◆ Written tasks
- a) According to the blog excerpt, how many women took part in the weekly meetings in the North?
- b) Transcribe the blog excerpt word for word, starting at "Sunday, 16 January" and ending at "of spiritual fellowship.".
## Start Source excerpt
Sunday, 16 January 2011

While living in the North I enjoyed the blessing of close friends who participated in a regular Bible study and prayer time with me.  Our weekly meetings were filled with deep conversation, vulnerability, laughter, and tears, always drawing me back to the Word, deeper into the Breather of the Word.

At times we would be more sporadic in our meeting times, five women juggling families, vocations, ministry. But always we would come back together, realizing the life-giving quality of spiritual fellowship.

Maybe I relied on them too much and not enough on the Giver of Life.



Here, in this new Southern home, I don't have that same community, that tight-knit tapestry of interwoven lives. So who do I go to when I'm in need of encouragement, a listening ear, an embrace, accountability?



I cried those questions to the One Who Answers, and His gentle, loving voice replied: "Who indeed? Am I not enough?  Am I not All-in-All?"

He is.

And so I learn to lean on Him, and not on the people-gifts He gives me. It's better this way.


*Just a couple of photos from around where we live - I've been amazed at the clouds here and wanted to share them.*

Thursday, 13 January 2011

Pines and Cones

We are living in a different land now, and so much is new that sometimes it's hard to know where to start with the discovering.




So we're starting with whatever comes up whenever it comes up, and we'll see where that leads us.
## End Source excerpt
## Start Dataset excerpt
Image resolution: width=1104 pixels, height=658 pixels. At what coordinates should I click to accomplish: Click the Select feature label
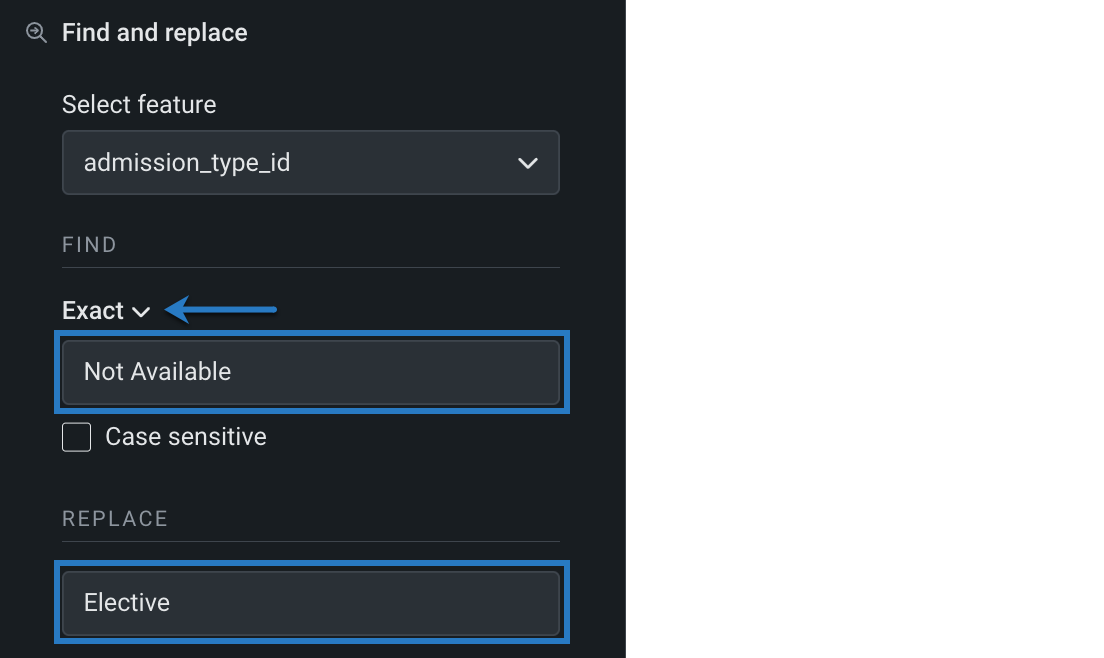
## End Dataset excerpt
◆ The answers
- a) Five women.

- b)
Sunday, 16 January 2011

While living in the North I enjoyed the blessing of close friends who participated in a regular Bible study and prayer time with me.  Our weekly meetings were filled with deep conversation, vulnerability, laughter, and tears, always drawing me back to the Word, deeper into the Breather of the Word.

At times we would be more sporadic in our meeting times, five women juggling families, vocations, ministry. But always we would come back together, realizing the life-giving quality of spiritual fellowship.